▶ [TASK DIRECTIONS]
Extract precisely the lines of the entries below, from the first line through the line containing "Task: Open the All Output dropdown".

(Stored items)
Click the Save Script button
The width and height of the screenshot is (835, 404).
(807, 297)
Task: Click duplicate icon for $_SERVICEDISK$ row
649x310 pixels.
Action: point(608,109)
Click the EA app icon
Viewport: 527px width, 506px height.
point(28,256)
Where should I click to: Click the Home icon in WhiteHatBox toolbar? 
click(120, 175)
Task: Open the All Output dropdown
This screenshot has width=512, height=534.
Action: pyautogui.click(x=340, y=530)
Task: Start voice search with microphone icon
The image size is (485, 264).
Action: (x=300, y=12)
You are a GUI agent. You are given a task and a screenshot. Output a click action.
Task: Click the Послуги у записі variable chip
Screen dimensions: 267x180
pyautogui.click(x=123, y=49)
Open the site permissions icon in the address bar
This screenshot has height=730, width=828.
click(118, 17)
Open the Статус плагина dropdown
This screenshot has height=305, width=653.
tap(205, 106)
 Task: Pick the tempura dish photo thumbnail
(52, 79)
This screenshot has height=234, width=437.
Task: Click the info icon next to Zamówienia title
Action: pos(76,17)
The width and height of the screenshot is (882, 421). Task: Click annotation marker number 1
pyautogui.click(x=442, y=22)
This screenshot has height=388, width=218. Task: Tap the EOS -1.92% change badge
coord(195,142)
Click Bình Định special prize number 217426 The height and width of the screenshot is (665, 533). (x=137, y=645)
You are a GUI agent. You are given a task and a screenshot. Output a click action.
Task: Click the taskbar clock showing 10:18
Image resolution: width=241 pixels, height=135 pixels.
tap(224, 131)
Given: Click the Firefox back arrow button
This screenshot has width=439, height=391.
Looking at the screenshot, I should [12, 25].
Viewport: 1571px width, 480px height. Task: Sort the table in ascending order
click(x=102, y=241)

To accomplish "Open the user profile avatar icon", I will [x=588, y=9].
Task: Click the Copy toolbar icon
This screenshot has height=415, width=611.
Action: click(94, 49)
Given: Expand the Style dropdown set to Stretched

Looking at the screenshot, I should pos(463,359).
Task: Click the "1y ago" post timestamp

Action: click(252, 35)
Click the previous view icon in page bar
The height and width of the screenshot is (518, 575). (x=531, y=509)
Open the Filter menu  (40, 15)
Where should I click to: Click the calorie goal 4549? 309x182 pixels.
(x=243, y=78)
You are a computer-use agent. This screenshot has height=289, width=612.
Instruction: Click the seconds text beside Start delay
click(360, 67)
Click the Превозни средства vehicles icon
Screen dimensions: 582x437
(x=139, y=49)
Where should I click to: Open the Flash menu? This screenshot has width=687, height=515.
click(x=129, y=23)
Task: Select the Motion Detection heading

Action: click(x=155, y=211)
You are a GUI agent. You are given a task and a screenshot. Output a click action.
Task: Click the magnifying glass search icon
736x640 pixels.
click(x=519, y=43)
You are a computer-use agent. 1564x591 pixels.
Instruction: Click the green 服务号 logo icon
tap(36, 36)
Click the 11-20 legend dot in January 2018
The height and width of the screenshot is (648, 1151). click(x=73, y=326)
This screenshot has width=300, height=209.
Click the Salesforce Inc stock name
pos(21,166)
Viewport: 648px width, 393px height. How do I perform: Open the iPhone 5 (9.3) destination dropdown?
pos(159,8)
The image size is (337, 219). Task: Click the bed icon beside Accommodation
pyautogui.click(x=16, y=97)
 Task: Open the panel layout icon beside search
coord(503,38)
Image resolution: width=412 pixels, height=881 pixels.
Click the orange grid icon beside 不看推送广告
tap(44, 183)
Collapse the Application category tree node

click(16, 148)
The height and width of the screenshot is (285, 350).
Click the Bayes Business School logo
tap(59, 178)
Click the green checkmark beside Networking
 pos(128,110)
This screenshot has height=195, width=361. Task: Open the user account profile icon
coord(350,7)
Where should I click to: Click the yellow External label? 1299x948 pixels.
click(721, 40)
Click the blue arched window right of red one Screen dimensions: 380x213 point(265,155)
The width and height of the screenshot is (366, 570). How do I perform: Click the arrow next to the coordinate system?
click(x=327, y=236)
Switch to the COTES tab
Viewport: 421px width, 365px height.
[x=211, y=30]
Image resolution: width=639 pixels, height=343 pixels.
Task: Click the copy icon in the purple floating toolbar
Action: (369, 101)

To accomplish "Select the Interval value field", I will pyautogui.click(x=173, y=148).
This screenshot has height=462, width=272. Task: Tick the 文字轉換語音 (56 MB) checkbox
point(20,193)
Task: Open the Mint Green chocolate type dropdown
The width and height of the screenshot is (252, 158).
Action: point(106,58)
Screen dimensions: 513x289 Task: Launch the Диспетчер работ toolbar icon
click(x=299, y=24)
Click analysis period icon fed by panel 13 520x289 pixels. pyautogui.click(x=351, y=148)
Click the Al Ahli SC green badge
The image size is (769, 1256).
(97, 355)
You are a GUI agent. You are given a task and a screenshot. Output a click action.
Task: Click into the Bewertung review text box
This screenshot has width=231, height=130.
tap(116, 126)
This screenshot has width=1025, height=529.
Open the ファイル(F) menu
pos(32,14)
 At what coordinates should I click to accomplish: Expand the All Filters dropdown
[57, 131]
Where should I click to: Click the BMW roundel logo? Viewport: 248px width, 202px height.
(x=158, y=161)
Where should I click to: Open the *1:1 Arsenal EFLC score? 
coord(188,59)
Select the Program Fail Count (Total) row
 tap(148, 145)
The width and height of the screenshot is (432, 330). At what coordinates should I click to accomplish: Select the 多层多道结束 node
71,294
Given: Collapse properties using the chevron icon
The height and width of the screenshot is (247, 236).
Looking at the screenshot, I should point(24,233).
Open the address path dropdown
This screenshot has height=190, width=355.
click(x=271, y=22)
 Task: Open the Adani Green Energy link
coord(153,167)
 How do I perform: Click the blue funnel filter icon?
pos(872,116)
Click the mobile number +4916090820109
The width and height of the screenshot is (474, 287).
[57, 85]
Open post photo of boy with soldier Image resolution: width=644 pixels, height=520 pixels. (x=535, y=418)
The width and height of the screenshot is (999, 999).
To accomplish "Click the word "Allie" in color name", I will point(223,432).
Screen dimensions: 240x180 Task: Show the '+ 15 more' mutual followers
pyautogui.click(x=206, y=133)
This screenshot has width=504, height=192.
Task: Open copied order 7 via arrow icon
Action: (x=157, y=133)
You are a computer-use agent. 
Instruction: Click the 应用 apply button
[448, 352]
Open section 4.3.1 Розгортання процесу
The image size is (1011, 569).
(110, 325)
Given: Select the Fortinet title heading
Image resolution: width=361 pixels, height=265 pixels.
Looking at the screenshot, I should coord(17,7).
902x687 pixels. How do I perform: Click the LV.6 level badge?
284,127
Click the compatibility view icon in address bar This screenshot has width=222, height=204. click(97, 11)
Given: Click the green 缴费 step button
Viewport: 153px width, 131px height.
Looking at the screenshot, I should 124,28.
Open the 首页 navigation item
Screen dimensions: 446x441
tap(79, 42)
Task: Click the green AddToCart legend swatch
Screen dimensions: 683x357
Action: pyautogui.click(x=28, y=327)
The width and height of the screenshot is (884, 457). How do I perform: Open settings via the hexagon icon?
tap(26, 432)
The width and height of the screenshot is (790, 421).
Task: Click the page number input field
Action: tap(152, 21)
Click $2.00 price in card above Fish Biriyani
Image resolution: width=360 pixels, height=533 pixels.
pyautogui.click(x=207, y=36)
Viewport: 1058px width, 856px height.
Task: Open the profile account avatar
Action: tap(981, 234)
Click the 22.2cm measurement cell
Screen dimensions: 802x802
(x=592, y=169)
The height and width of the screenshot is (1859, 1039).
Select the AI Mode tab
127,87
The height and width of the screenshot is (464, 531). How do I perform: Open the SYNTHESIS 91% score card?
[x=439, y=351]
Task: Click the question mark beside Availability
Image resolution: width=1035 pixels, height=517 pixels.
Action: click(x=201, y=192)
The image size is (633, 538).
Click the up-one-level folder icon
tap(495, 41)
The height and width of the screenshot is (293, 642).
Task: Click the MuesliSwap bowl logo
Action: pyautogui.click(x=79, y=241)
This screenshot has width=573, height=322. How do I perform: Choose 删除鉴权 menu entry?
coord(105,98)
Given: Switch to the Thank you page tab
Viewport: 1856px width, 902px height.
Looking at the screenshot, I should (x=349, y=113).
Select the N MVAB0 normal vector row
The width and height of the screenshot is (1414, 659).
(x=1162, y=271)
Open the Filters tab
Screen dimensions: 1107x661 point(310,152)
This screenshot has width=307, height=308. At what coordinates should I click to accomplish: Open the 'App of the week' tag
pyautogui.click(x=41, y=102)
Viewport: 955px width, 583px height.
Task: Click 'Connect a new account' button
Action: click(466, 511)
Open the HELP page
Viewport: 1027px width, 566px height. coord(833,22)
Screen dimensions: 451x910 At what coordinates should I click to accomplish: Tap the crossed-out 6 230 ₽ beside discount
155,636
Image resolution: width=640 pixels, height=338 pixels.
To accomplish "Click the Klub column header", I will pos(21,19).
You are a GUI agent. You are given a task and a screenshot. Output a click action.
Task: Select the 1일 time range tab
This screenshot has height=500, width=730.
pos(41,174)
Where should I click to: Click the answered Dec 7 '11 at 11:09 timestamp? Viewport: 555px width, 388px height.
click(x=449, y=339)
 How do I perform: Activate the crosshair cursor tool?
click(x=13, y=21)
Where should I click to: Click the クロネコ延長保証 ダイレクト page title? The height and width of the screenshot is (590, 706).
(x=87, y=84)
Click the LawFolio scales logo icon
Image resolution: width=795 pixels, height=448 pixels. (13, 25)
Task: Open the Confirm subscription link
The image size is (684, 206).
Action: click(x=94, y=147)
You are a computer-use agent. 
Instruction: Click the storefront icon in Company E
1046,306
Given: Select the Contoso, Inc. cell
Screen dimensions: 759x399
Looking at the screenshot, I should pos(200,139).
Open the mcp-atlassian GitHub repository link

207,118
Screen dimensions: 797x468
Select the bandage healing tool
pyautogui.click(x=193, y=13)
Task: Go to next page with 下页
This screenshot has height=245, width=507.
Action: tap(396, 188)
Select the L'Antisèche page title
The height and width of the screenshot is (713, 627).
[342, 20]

▶ [COMPLETED TASK]
Click the Save Script button
The width and height of the screenshot is (835, 404).
(807, 297)
Task: Click duplicate icon for $_SERVICEDISK$ row
649x310 pixels.
Action: point(608,109)
Click the EA app icon
Viewport: 527px width, 506px height.
point(28,256)
Where should I click to: Click the Home icon in WhiteHatBox toolbar? 
click(120, 175)
Task: Open the All Output dropdown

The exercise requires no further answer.